Приехав осенью в Москву, я хотел было, по вашему совету, попробовать поступить в Художественный театр, но когда увидел, сколько туда нахлынуло к этому времени особ обоего пола, жаждущих того же самого, то сконфузился и испугался своей смелости. Нечто подобное я видел только один раз в своей жизни — именно на экзамене в Академию Генерального штаба, где на 60 вакансий явилось около 1000 человек.

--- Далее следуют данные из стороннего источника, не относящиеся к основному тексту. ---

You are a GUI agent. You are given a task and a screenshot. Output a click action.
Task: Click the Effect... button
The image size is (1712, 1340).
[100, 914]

Зато я основательно смотрел и слушал три ваши пьесы. Я их так люблю и так в них вчитался, что на сцене Художественного театра они меня совсем не удовлетворили. Я и в самом деле думал, что у них идет реформа сценического искусства, а реформа эта, оказывается, коснулась только чисто внешней стороны, декоративной. Правда, в этом много сделано прекрасного: столовая в III действии «Чайки» поставлена до того хорошо, что при поднятии занавеса внезапно чувствуешь, как будто ты сам в ней сидишь. В последнем действии в «Дяде Вайе» стук уезжающих экипажей, а в «Трех сестрах» пожар за сценой — великолепны {Что, например, за прелесть они сделали из офицера академии, который только показывается на сцене, не говоря ни слова! (Примеч. А. И. Куприна.)}. И многое другое.

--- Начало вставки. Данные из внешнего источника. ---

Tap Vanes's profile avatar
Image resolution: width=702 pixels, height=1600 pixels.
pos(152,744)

Но и здесь кое-где есть пересол. Так, например, в «Чайке» суматоха при отъезде Нины, Аркадиной и Тригорина в дверях до того преувеличена, что производит водевильное впечатление. Паузы в последнем акте «Дяди Вани» слишком длинны: даже выдержанная и выдрессированная публика Художественного театра начинает кашлять и двигаться на стульях; в «Чайке» (в первом действии), артисты без всякой нужды предоставляют публике удовольствие любоваться ракурсами их спин в сидячем, ходячем и стоячем положении (мне кажется, что в этом можно наблюдать некоторую умеренность и вовсе не стесняя свободу актера двигаться, как ему угодно, на сцене). И так далее.
Совершенно неправильно ходячее мнение, будто режиссерская власть Художественного театра, повышая игру маленьких актеров и кладя узду на больших, стремится дать общее, среднее, ровное впечатление. Талант все-таки выделяет роль из общего фона. Астров — Станиславский прямо удивителен (хотя, замечу в скобках, в его манере держаться на сцене есть что-то явно хозяйское, что я почти в такой же мере наблюдал у другого властного администратора — H. H. Соловцова, артиста и человека несравненно менее культурного, чем Станиславский), О. Л. Книппер в «Чайке» превосходит все, что можно требовать и ожидать от артиста. Москвин из маленькой роли артиллерийского офицерика делает чудо: именно такой милый, веселый, картавый подпоручик есть во всякой артиллерийской бригаде. Очень хорош Соленый.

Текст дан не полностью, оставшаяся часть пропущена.